Experts agree. Based on available data, the Blackwell chip can reduce energy consumption by a factor of 3 to 4 compared to the previous generation of GPUs for training large AI models, said Sahoo.
This energy efficiency is especially important "considering the fact that the power consumption of data centers in the US is expected to reach 35 GW by 2030, up from 17 GW in 2022."
The road ahead is not without roadblocks
Despite all the advancements in building powerful chips for the next generation of AI, some have their doubts and fear a financial bubble as investors pile in.
AI hardware makers have, so far, seen the biggest boom. This is natural since the underlying infrastructure must be in place before software can be used. Now that the infrastructure is coming into place, the technology can expand.
To secure its position, Nvidia is ramping up investments in its networking and software offerings to connect and manage its superchip hardware.

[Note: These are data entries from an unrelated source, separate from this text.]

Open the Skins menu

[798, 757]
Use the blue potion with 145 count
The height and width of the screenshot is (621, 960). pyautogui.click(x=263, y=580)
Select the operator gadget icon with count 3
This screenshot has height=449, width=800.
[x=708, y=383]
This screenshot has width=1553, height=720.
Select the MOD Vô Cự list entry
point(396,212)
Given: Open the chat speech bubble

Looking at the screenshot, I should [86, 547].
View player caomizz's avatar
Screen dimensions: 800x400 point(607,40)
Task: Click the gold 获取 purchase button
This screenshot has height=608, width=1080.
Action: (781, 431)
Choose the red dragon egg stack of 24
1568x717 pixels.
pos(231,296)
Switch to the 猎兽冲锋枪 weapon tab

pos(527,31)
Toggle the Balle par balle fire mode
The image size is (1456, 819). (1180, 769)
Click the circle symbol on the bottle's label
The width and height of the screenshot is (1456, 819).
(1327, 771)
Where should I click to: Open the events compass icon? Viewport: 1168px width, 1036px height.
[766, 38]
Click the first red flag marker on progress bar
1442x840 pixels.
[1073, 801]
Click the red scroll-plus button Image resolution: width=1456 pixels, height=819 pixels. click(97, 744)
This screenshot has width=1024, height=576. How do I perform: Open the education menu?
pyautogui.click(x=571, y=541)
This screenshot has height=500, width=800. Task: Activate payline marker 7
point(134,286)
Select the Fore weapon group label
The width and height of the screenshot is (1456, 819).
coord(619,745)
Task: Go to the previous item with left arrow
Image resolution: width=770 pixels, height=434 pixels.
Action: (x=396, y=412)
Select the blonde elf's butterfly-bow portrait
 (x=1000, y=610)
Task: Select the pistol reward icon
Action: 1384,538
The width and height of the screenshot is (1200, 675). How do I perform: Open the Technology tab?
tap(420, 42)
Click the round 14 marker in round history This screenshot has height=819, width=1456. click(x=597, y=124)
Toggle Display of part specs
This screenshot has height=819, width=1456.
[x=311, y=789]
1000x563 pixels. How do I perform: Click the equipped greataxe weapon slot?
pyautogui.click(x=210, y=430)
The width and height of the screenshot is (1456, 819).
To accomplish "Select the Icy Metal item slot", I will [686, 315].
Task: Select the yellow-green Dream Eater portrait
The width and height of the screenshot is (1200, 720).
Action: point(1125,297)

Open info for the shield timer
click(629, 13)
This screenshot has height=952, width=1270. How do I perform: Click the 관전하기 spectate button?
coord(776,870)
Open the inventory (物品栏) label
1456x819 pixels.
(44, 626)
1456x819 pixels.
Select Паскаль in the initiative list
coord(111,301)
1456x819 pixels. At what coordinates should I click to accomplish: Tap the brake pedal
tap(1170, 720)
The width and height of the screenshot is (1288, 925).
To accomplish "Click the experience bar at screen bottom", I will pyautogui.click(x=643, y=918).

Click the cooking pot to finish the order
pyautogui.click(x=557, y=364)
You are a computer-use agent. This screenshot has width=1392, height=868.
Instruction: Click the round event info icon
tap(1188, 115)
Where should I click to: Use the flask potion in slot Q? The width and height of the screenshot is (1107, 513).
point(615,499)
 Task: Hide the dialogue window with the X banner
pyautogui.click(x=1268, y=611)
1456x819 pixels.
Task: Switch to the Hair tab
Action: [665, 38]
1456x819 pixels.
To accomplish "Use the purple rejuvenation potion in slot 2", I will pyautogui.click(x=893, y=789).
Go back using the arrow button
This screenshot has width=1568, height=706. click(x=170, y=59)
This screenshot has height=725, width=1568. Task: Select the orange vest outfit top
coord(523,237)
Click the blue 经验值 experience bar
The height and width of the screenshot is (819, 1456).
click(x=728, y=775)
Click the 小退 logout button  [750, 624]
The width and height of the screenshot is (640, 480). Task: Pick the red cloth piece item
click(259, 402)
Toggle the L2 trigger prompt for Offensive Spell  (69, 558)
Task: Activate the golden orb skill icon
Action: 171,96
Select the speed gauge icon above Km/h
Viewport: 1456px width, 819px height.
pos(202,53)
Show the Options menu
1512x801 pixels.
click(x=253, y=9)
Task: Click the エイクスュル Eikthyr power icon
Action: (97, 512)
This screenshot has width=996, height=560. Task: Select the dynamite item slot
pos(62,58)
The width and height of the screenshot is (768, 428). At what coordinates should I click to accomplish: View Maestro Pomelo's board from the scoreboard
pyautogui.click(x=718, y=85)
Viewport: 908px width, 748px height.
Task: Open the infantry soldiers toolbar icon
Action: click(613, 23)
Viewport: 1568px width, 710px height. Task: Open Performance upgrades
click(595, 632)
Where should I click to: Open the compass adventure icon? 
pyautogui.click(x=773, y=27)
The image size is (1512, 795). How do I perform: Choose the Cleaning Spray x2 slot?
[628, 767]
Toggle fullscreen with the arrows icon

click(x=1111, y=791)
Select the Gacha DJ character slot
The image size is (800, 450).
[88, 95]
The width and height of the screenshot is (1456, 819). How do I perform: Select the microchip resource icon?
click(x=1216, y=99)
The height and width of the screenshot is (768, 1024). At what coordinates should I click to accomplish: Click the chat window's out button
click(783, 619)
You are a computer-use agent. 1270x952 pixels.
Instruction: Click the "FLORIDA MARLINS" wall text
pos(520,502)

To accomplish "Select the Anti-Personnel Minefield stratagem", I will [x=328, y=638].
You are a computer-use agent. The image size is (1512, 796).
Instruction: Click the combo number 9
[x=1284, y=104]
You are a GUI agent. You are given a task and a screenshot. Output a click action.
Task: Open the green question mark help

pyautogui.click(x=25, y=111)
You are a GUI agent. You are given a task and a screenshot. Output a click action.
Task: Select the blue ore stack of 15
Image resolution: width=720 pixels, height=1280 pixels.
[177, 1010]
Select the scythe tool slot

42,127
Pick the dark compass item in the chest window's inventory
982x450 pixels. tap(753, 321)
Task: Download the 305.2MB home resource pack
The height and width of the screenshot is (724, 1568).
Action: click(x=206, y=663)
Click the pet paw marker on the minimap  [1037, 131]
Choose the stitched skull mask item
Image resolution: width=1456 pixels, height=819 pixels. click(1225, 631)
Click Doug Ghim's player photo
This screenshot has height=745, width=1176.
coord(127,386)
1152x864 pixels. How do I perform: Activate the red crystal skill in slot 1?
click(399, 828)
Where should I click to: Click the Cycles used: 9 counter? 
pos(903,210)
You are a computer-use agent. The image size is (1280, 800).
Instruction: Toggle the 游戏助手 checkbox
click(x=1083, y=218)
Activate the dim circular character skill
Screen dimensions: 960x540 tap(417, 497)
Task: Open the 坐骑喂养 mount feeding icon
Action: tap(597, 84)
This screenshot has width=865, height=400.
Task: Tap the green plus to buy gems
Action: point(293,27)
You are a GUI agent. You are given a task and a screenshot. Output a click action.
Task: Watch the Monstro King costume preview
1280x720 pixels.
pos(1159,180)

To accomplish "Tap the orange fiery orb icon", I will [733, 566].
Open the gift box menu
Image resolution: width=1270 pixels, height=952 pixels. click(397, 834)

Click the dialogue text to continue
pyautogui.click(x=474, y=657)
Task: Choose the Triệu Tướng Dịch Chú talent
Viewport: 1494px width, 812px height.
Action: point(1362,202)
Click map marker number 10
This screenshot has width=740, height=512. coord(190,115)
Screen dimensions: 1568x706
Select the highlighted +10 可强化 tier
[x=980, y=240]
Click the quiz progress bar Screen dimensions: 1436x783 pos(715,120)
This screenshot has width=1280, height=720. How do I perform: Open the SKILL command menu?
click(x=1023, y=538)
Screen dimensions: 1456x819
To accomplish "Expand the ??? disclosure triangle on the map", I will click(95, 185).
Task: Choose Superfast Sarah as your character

Yet the future holds a number of other challenges. Growing demand for semiconductors could put a strain on global supply chains. Most precarious is the fact that so much chip manufacturing is based in Taiwan.
Finally, the competition is not waiting to see what happens. Big rivals like Intel and AMD plus startups Cerebras and Groq are all working on their own chips. Even Nvidia's biggest customers — Amazon, Google and Microsoft — are getting into the chip design business.
In an industry where size matters and new technology is quickly outdated, it will be an expensive race to stay on top.